Assignment
Express everything in the listing from the line containing "Find the location of a particular element." down through the end of the listing as a two-column CSV with columns instruction and response, giving one row per request. Put each field in quotes, replace line breaks with spaces, and leave out the pictures.

Saved data entries:
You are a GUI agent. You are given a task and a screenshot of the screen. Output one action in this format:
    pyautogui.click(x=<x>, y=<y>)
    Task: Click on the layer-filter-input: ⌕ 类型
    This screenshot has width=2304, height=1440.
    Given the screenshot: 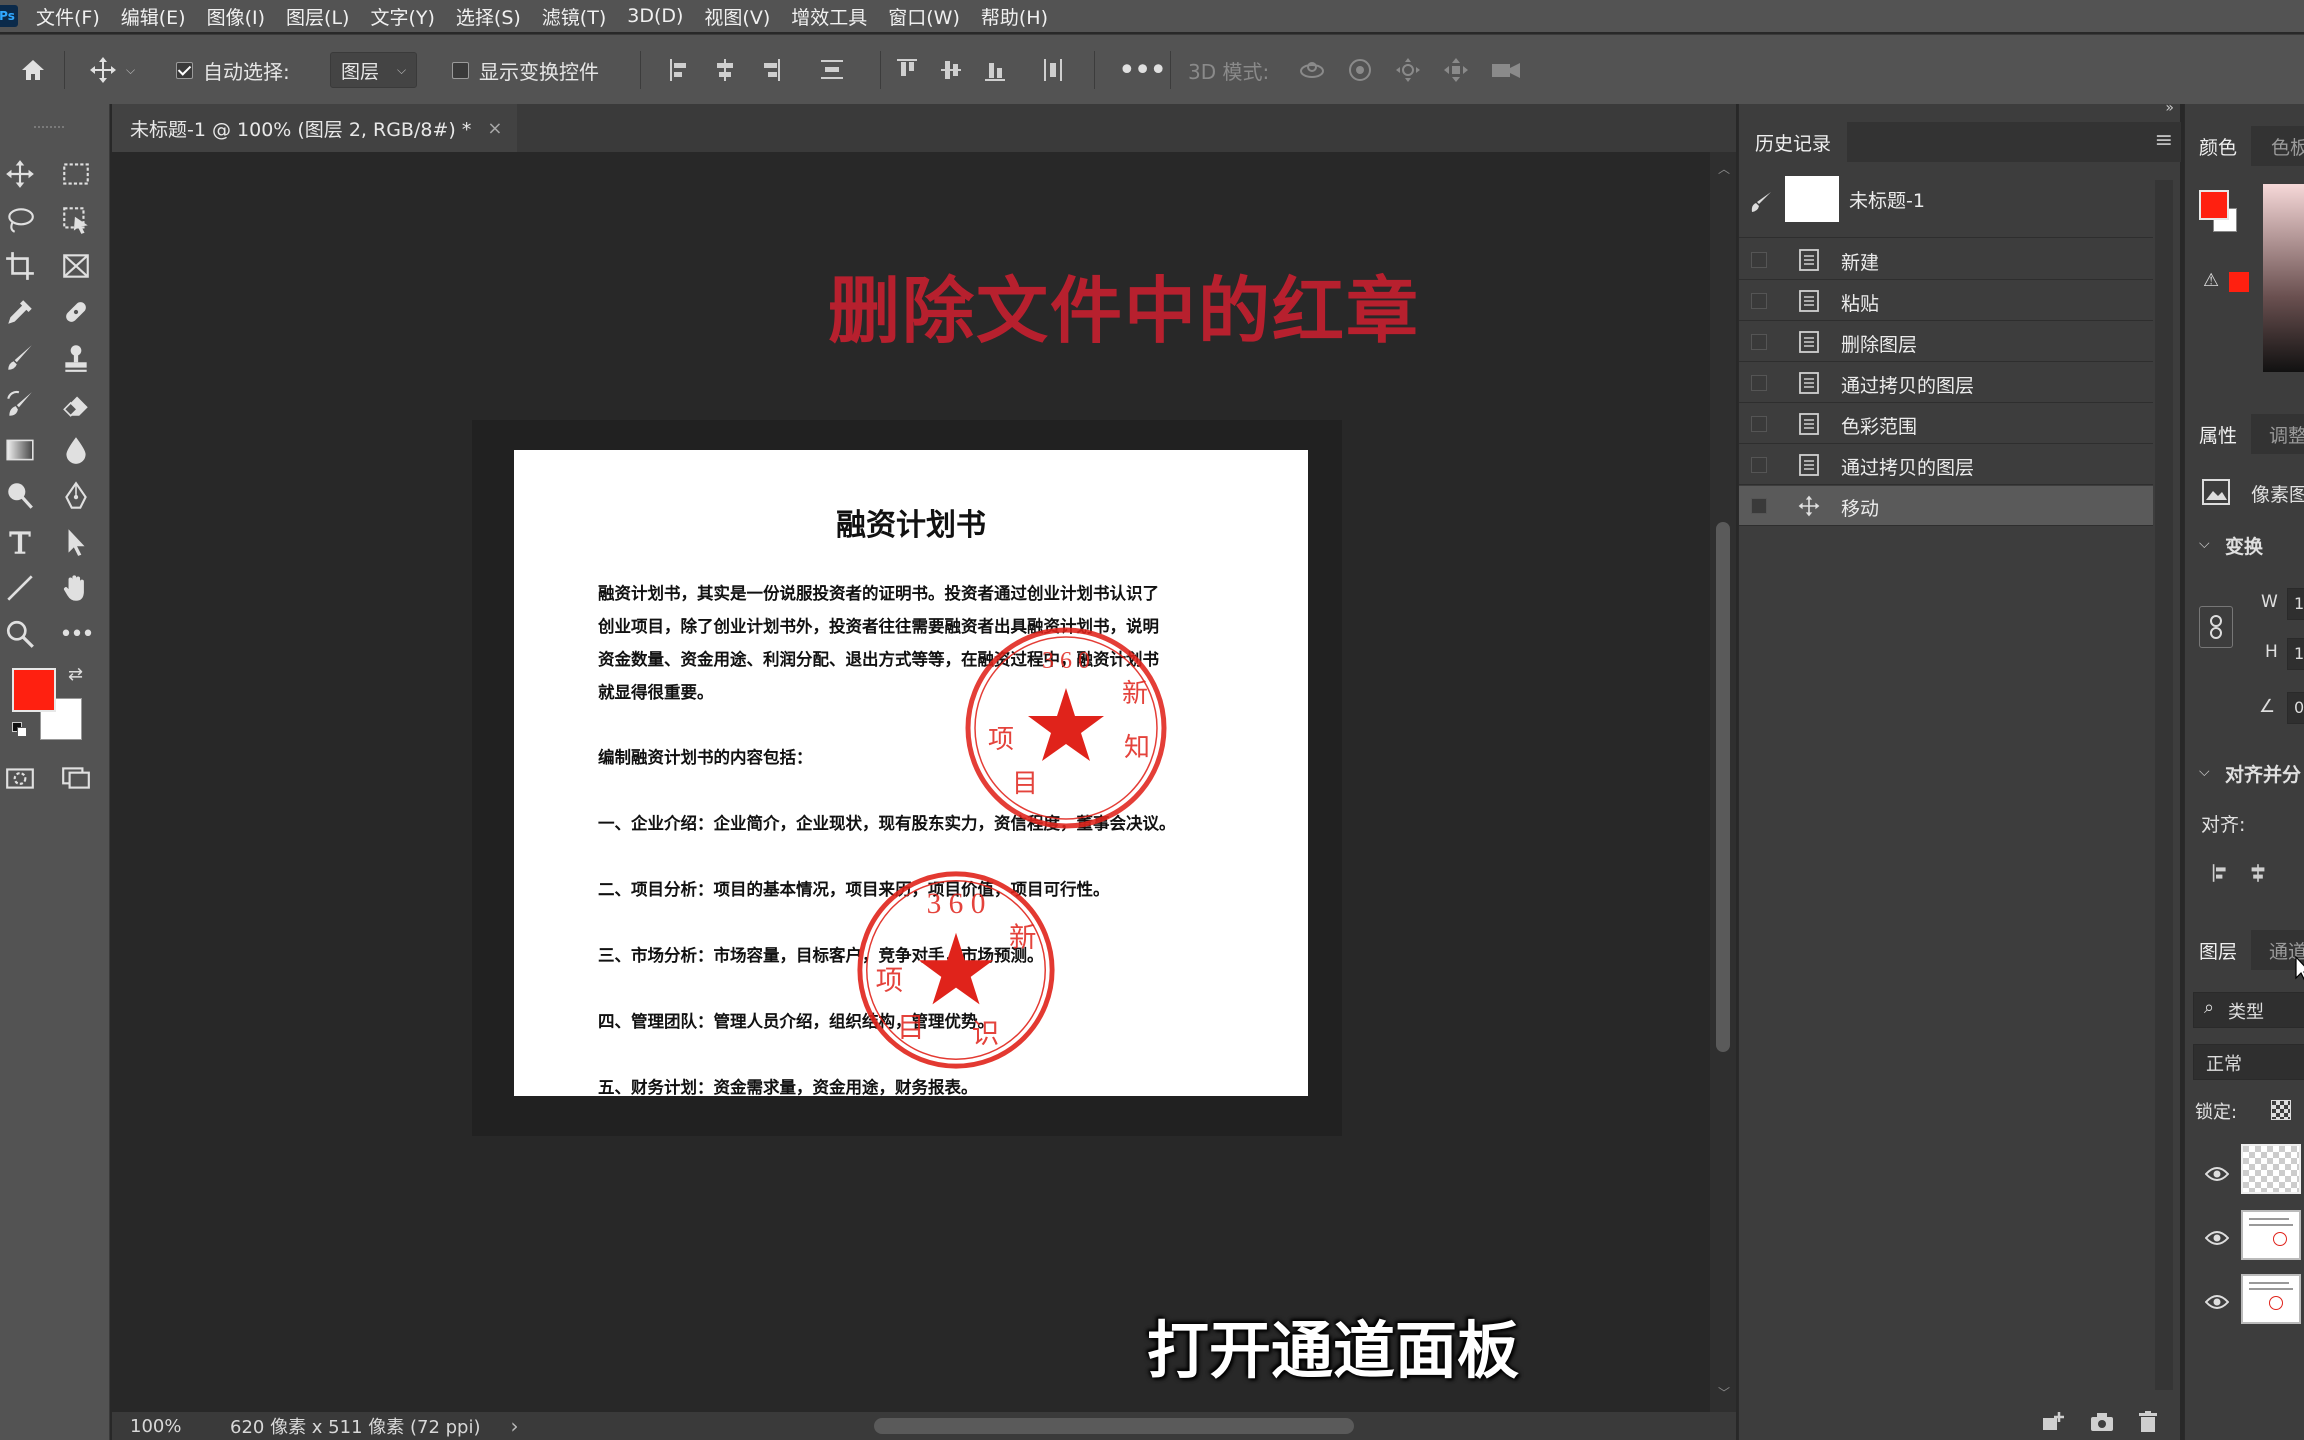 What is the action you would take?
    pyautogui.click(x=2248, y=1010)
    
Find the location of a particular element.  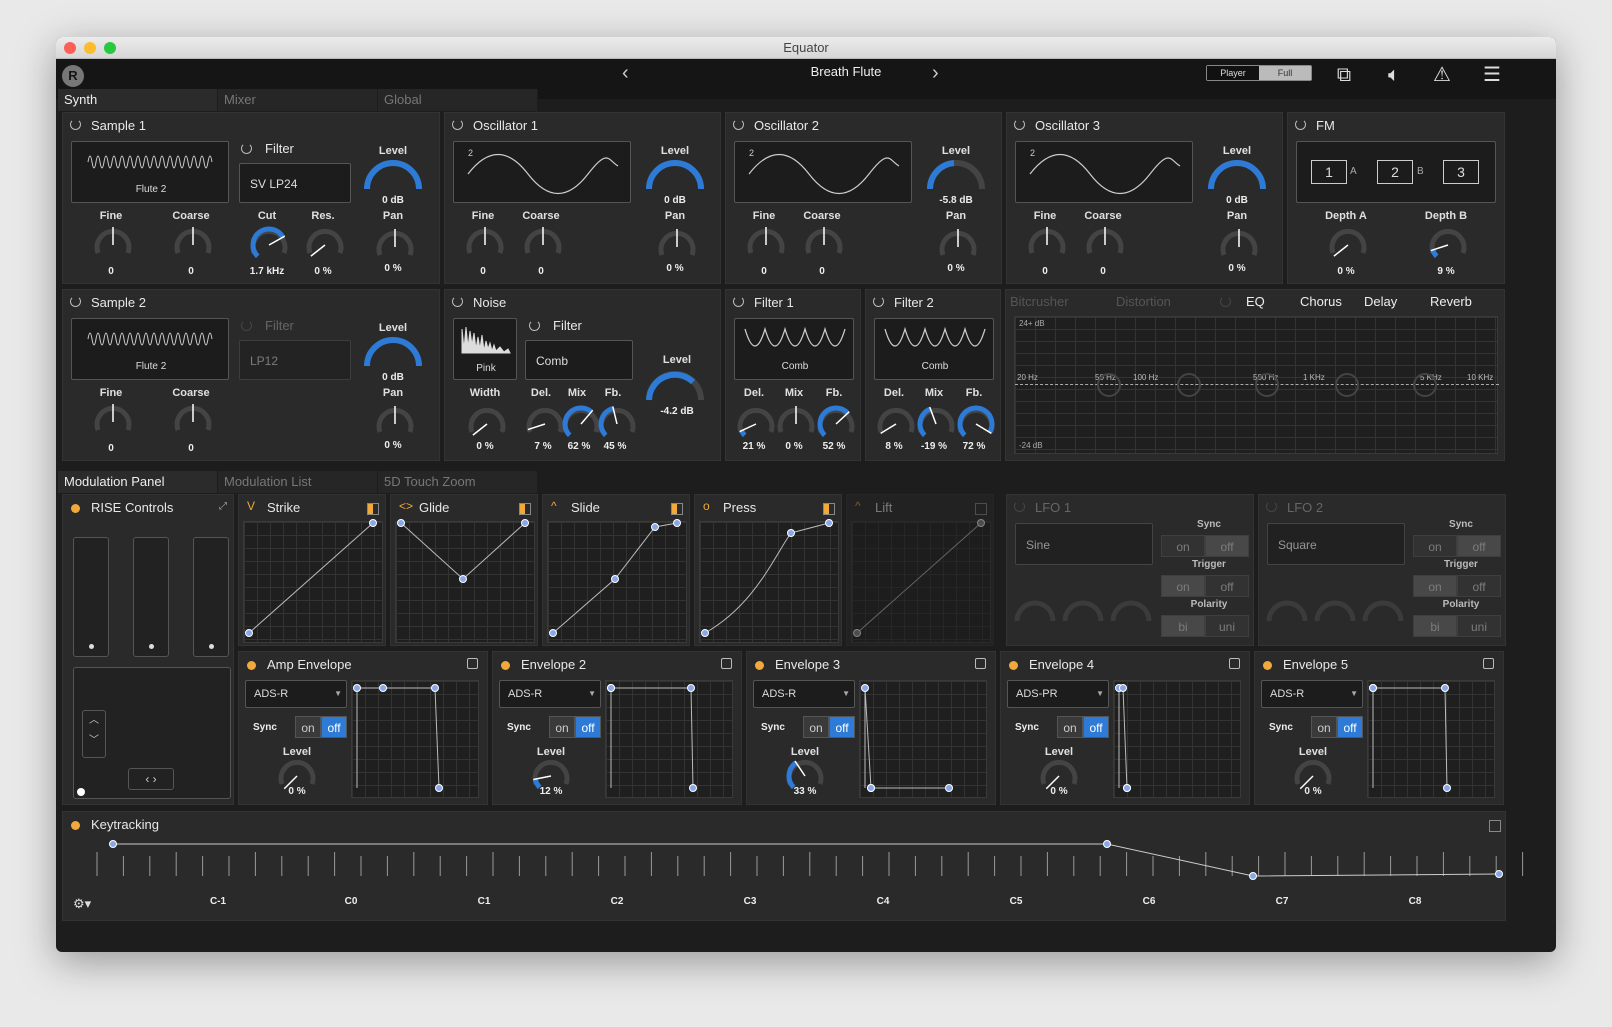

osc3-level-knob is located at coordinates (1237, 177).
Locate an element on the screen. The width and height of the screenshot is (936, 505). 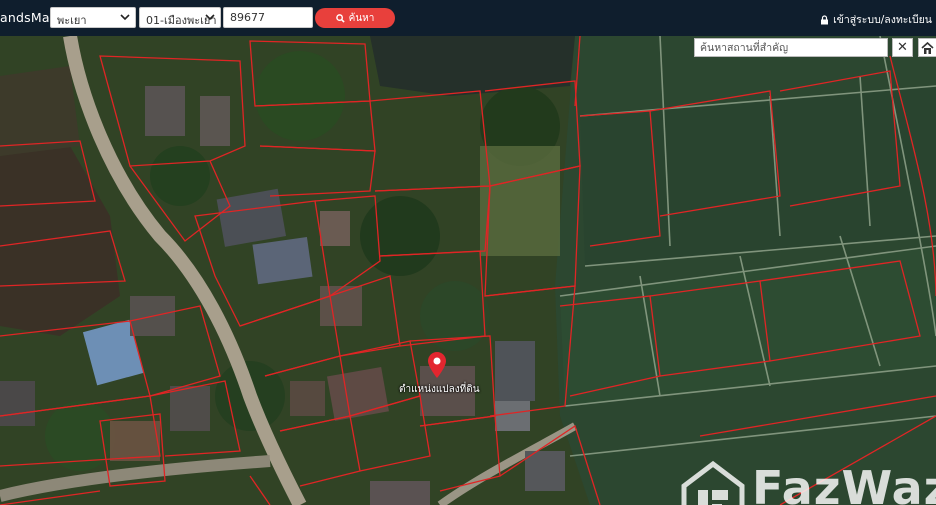
search-button-label: ค้นหา is located at coordinates (362, 18).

The answer
instruction,response
"Find the location of a particular element.","osc3-level-knob is located at coordinates (1237, 177)."
"Locate an element on the screen. The width and height of the screenshot is (936, 505).","search-button-label: ค้นหา is located at coordinates (362, 18)."